*** Opening of Document extract ***

From:Jonathan Lipps <conlang@...>
Date:Wednesday, January 14, 2004, 17:21
Haha, Ray wins!

Ok, I suppose I thought the name was Alexander from "aner", you know, the
nominative. There is that funny delta though.

I also had no idea why "Harry" would be dative...

Jonathan

-----Original Message-----
From: Constructed Languages List [mailto:CONLANG@LISTSERV.BROWN.EDU] On
Behalf Of Ray Brown
Sent: Tuesday, January 13, 2004 10:54 PM
To: CONLANG@LISTSERV.BROWN.EDU
Subject: Re: [CONLANG] Classical language children's books

On Tuesday, January 13, 2004, at 09:42 AM, Jonathan Lipps wrote:

> I saw it on the internet once as 'Arrioi Potter, where the final iota in > 'Arrioi is of course subscript, and ' is rough breathing. Acute accents on > the alpha in the first word and omicron in the second.
Presumably dative case.

*** Close of Document extract ***
*** Opening of The data ***

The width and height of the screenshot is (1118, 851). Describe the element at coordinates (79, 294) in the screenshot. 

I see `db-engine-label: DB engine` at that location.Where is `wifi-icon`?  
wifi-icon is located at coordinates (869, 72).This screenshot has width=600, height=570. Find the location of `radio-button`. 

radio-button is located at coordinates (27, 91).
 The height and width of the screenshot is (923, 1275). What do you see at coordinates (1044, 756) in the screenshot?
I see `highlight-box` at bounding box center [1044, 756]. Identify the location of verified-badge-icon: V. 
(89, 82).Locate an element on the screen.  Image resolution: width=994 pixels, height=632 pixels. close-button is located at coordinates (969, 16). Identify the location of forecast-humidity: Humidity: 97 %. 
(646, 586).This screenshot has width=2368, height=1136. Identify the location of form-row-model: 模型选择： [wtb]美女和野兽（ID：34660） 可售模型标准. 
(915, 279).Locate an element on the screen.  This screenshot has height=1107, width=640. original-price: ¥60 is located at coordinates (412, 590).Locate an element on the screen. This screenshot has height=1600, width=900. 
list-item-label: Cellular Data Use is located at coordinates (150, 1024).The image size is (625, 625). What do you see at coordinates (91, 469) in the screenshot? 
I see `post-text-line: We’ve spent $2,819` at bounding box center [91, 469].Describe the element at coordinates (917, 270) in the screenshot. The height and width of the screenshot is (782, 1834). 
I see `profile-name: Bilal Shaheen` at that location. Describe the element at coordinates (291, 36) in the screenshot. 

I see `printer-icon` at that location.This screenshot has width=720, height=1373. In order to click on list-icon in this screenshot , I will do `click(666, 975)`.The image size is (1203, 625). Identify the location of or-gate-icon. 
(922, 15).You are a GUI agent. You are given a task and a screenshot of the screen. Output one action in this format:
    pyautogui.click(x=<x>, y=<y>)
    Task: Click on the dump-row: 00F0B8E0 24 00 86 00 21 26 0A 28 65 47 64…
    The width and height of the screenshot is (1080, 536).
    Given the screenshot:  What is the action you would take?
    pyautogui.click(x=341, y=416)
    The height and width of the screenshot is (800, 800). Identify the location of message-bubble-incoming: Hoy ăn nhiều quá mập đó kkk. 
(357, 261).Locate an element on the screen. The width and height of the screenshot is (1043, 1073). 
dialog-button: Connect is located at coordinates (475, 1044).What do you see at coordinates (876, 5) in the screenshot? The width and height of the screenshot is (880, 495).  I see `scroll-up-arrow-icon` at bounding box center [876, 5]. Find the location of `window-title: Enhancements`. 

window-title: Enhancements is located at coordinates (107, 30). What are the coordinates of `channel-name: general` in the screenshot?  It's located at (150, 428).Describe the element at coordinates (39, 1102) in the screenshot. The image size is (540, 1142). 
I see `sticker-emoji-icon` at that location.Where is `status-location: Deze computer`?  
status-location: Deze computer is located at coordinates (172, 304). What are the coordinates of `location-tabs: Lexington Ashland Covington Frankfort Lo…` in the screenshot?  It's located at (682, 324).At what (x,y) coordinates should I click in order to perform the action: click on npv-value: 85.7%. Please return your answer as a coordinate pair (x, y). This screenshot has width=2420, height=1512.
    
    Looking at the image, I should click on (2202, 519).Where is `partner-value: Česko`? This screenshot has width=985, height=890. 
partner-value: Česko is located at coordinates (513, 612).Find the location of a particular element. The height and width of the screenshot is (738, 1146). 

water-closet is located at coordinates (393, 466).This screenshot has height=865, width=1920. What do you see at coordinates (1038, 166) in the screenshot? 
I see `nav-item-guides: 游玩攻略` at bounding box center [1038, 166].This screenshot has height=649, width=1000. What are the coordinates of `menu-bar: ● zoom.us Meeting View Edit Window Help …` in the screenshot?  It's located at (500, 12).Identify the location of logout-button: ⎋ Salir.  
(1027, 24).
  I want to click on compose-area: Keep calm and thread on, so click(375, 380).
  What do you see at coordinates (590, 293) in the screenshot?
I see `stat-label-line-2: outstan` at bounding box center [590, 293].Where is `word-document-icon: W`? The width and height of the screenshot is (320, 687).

*** Close of The data ***

What you will do:
Reproduce the email word for word, from start to finish. The records have no connection to the email.

Exercise output:
From:Jonathan Lipps <conlang@...>
Date:Wednesday, January 14, 2004, 17:21
Haha, Ray wins!

Ok, I suppose I thought the name was Alexander from "aner", you know, the
nominative. There is that funny delta though.

I also had no idea why "Harry" would be dative...

Jonathan

-----Original Message-----
From: Constructed Languages List [mailto:CONLANG@LISTSERV.BROWN.EDU] On
Behalf Of Ray Brown
Sent: Tuesday, January 13, 2004 10:54 PM
To: CONLANG@LISTSERV.BROWN.EDU
Subject: Re: [CONLANG] Classical language children's books

On Tuesday, January 13, 2004, at 09:42 AM, Jonathan Lipps wrote:

> I saw it on the internet once as 'Arrioi Potter, where the final iota in > 'Arrioi is of course subscript, and ' is rough breathing. Acute accents on > the alpha in the first word and omicron in the second.
Presumably dative case.